Hearing loss that results from exposure to loud noise, called noise-induced hearing loss, is of particular concern for today’s children. One of the main reasons is the widespread use of personal audio technology and other smart devices.
Data from World Health Organization (WHO) states 1.1 billion teenagers and young adults worldwide are at risk for hearing loss due to exposure to loud noise—and they point to noisy technology as a primary source.
When not used safely, ear buds or headphones, present a significant danger to a child’s hearing. Of course, these devices and accessories also happen to top many holiday wish lists. Beyond tech gifts, other holiday hearing hazards include noisy toys for the youngest of children and noisy gatherings such as parties and concerts.
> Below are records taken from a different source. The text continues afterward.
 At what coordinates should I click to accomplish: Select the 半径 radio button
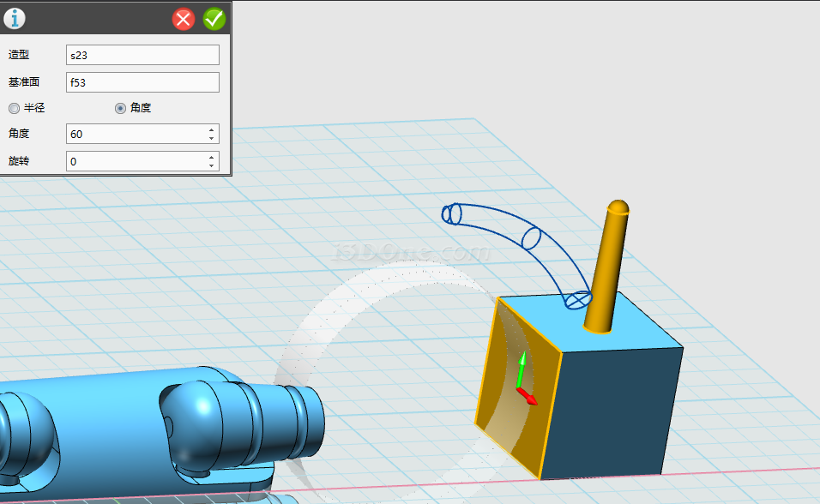(14, 108)
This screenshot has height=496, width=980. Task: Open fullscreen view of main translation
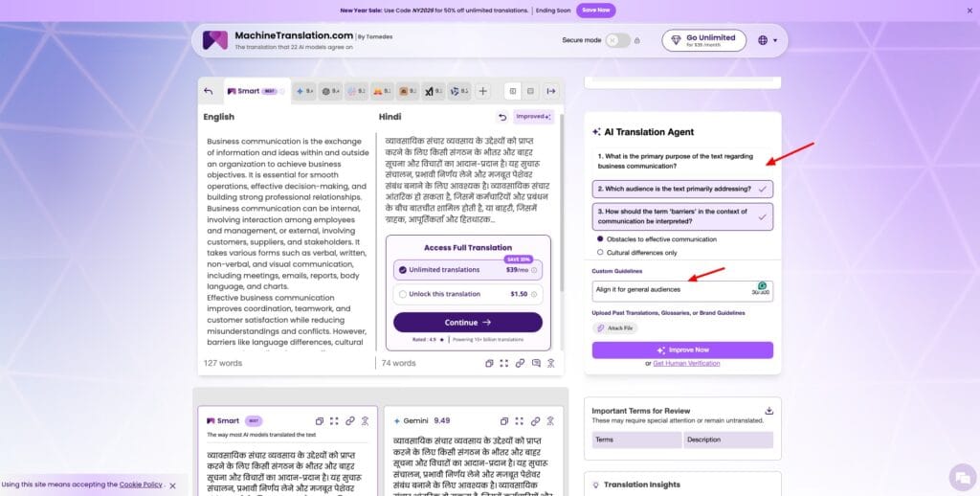coord(504,364)
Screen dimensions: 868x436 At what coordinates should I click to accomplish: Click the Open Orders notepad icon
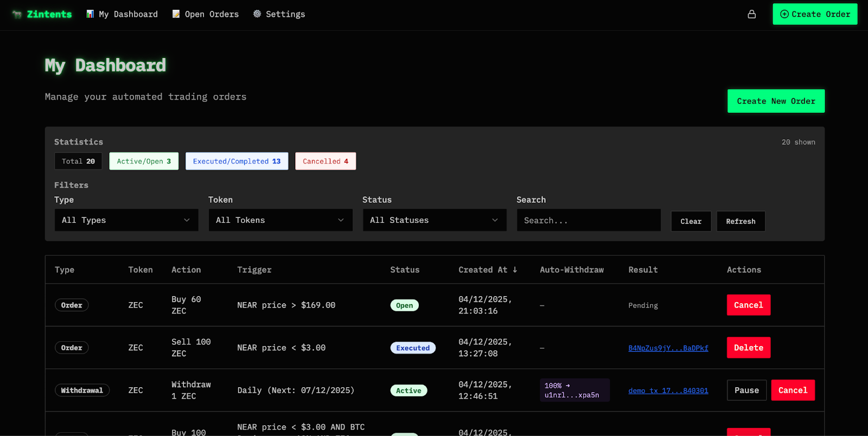(176, 14)
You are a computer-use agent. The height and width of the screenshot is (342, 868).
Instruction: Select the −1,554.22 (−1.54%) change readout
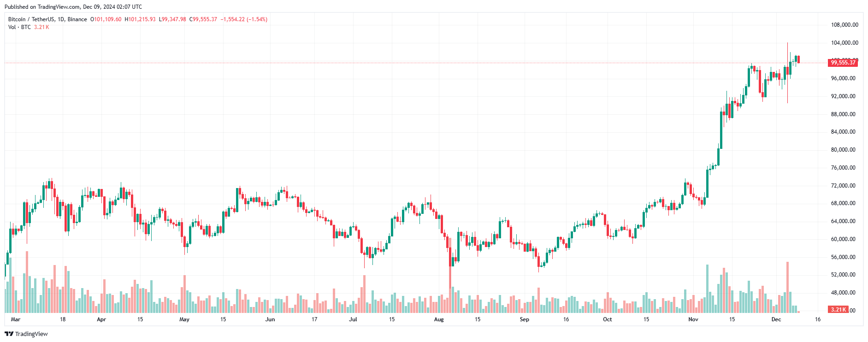[244, 19]
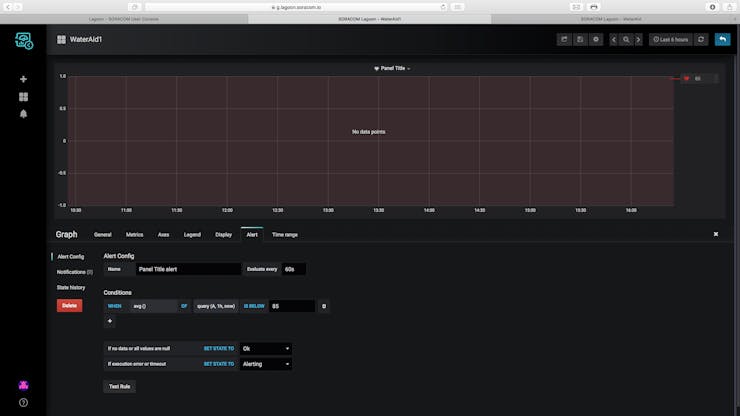Switch to the Time range tab

click(285, 235)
In this article, the American Academy of Pediatrics and the American Speech-Language-Hearing Association list tips for protecting your kids’ hearing while enjoying the best of the holidays.
Smart devices, state-of-the-art headphones, and other tech gifts are among the most coveted items for kids of almost all ages. The products aren’t bad, but it’s critical to use them safely:
Teach safe listening. Help kids protect their ears by teaching them to turn the volume down (keep it to half level) and take listening breaks (ears benefit greatly from the rest).
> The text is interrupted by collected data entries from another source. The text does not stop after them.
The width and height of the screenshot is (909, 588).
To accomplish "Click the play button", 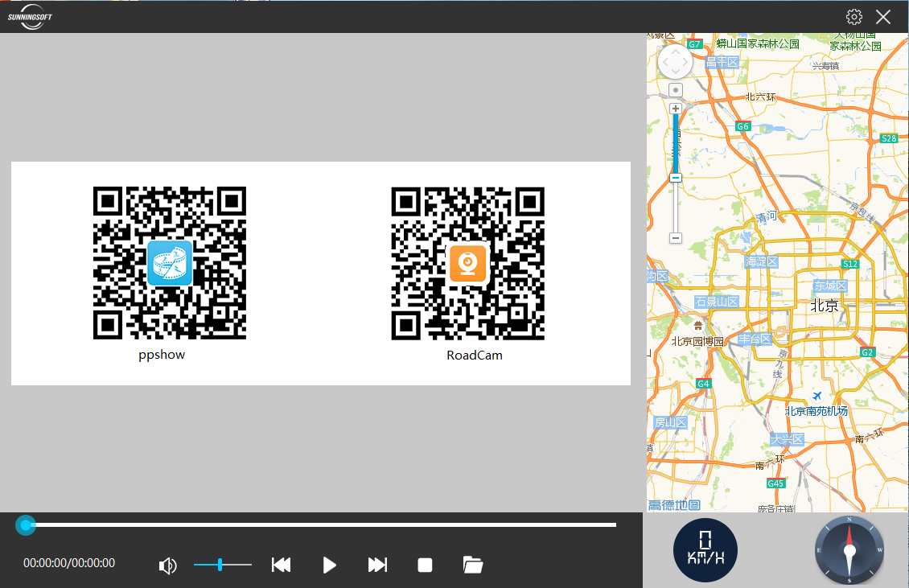I will tap(329, 565).
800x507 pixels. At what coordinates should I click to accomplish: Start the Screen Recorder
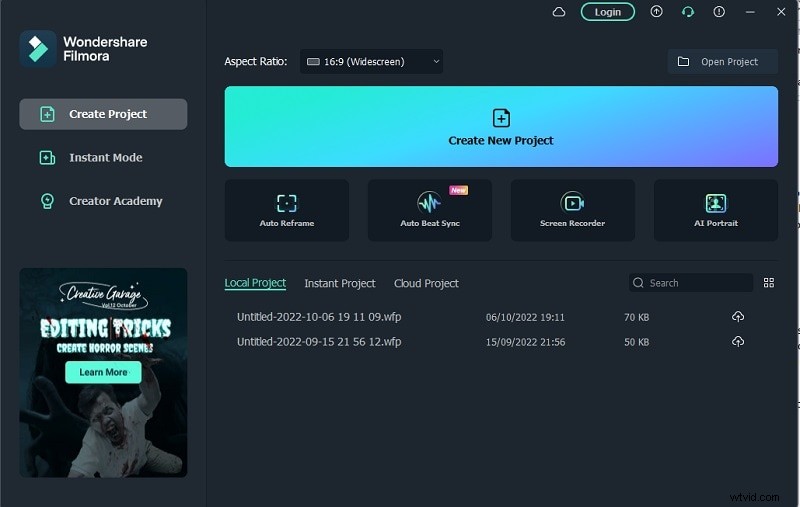tap(572, 210)
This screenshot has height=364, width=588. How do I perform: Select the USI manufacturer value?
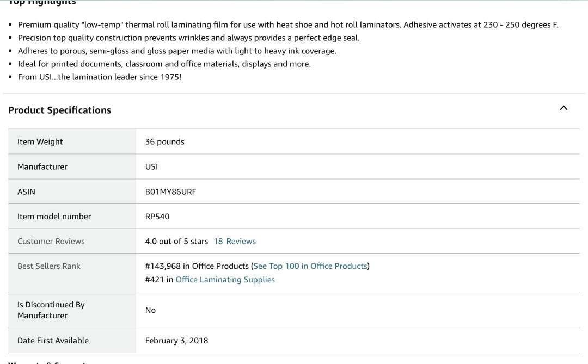click(x=151, y=166)
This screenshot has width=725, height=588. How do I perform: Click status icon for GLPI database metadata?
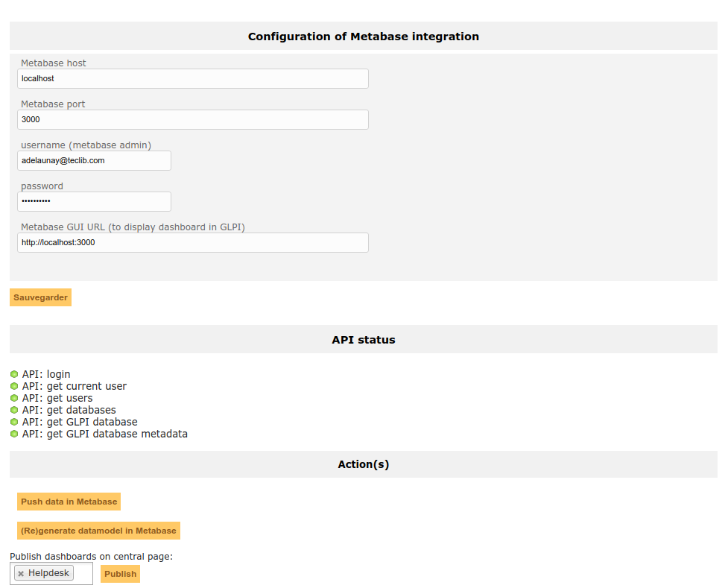[14, 434]
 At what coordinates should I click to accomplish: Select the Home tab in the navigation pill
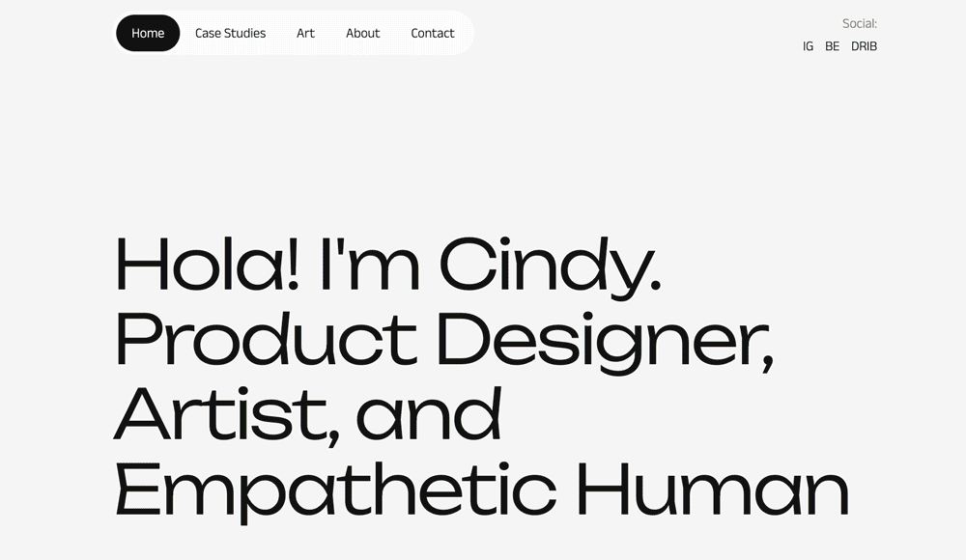(x=148, y=33)
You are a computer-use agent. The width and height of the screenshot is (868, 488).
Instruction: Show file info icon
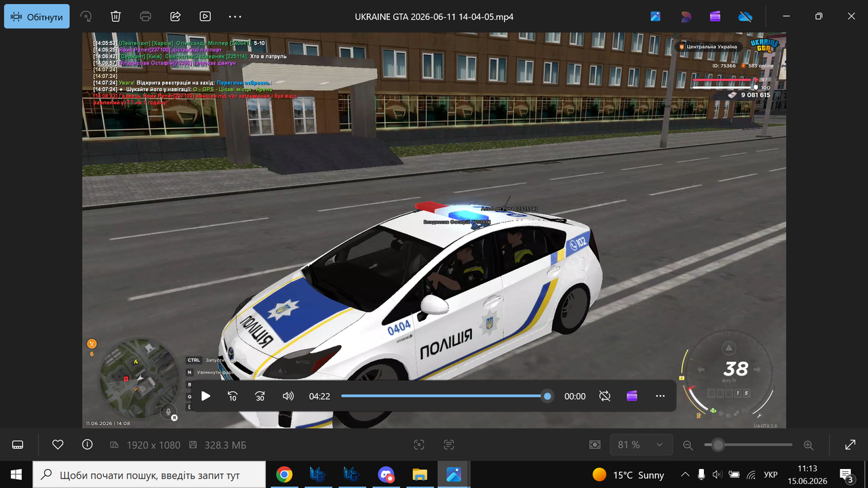(87, 445)
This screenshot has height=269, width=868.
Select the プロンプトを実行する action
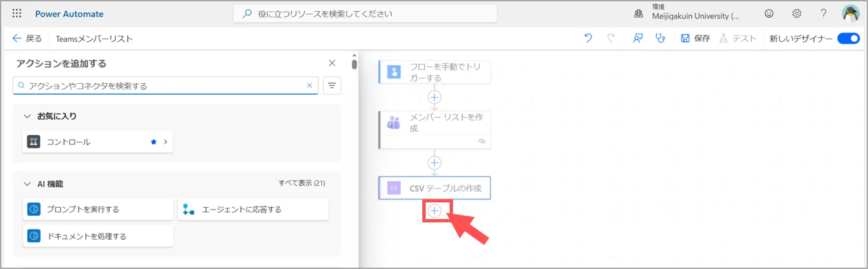pyautogui.click(x=98, y=209)
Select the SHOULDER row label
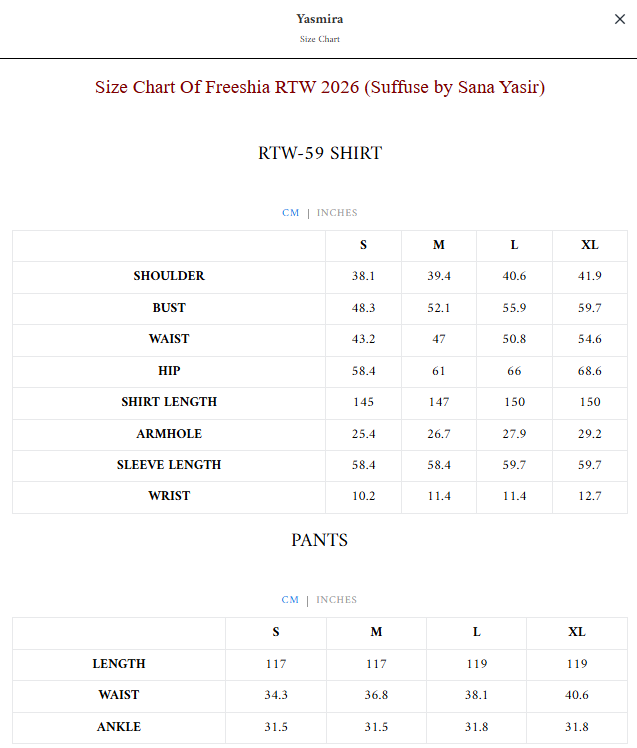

Model good listening habits. As a parent, it is critical that you practice what you preach when it comes to safe listening. Little ears are listening.
Choose wisely. Certain features or products may help with volume control. Noise-cancelling headphones are often a good idea, as kids won’t need to turn the volume up to drown out outside noise. Look for ear buds or headphones that fit the child well, which will prevent sound leakage and again reduce the need to turn the volume up to hear. Need a practical tip? If a you are an arm’s length away, your child wearing headphones should still be able to hear you when asked a question.
What Parents Need to Know About “Kid Safe” Headphones and Other Products:According recommendations from the WHO and International Telecommunication Union, to prevent hearing damage, children should listen to devices at volumes no higher than 75 decibels (a decibel is unit of measurement for sound), for no longer than 40 hours a week.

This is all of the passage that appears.